▶ **SELECTED EXTRACT**
Tobias Barreto de Meneses (June 7, 1839 – June 26, 1889) was a Brazilian poet, philosopher, jurist and literary critic. He is famous for creating the "Condorism" and revolutionizing Brazilian Romanticism and poetry. He is patron of the 38th chair of the Brazilian Academy of Letters.

Life
Barreto was born in Vila de Campos do Rio Real (renamed "Tobias Barreto" in his honor in 1909), a town in the southern part of Sergipe. He learnt his first letters with Manuel Joaquim de Oliveira Campos, and he also studied Latin with priest Domingos Quirino. Barreto was so dedicated to the course that, in the future, he would become a Latin professor in Itabaiana.

In 1861 he left for Bahia in order to attend a seminary; however, having soon realized that it was not his vocation, he quit. Between 1864 and 1865 he became a private tutor in many subjects. He also tried to become a Latin (and later Philosophy) teacher at the Ginásio Pernambucano, but was not successful at the institution.

Barreto was an enthusiast of the German culture, such an interest being induced by the reading of Ernst Haeckel and Ludwig Büchner. Following Haeckel, he was a noted early Darwinian in Brazil. For this reason he established a German language-newspaper, Der Deutsche Kämpfer (German for The German Fighter). It was short-lived and had little influence.

▶ **TASKS TO PERFORM**
A – Repeat the stretch of the Tobias Barreto biography that begins with "Tobias Barreto de" and ends with "professor in Itabaiana.".
B – According to the Tobias Barreto biography, what was the name of the German-language newspaper Barreto established?
C – Write the next part of the Tobias Barreto biography, starting after its final sentence.
The lines that come next are separate material, unrelated to the Tobias Barreto biography.

▶ **SOURCE DATA**
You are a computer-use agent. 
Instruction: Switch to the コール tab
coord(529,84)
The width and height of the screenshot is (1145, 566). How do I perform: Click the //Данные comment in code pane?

▶ **EXPECTED OUTPUTS**
A –
Tobias Barreto de Meneses (June 7, 1839 – June 26, 1889) was a Brazilian poet, philosopher, jurist and literary critic. He is famous for creating the "Condorism" and revolutionizing Brazilian Romanticism and poetry. He is patron of the 38th chair of the Brazilian Academy of Letters.

Life
Barreto was born in Vila de Campos do Rio Real (renamed "Tobias Barreto" in his honor in 1909), a town in the southern part of Sergipe. He learnt his first letters with Manuel Joaquim de Oliveira Campos, and he also studied Latin with priest Domingos Quirino. Barreto was so dedicated to the course that, in the future, he would become a Latin professor in Itabaiana.

B – Der Deutsche Kämpfer (The German Fighter).

C –
Moving away to Escada, he married a colonel's daughter. He spent ten years there before returning to Recife. He died there in 1889 at a friend's house.

Works
 Brasilien, wie es ist (German for Brazil as it is — 1876)
 Ensaio de Pré-História da Literatura Alemã (1879)
 Filosofia e Crítica (1879)
 Estudos Alemães (1879)
 Dias e Noites (1881)
 Menores e Loucos (1884)
 Discursos (1887)
 Polêmicas (1901; posthumous)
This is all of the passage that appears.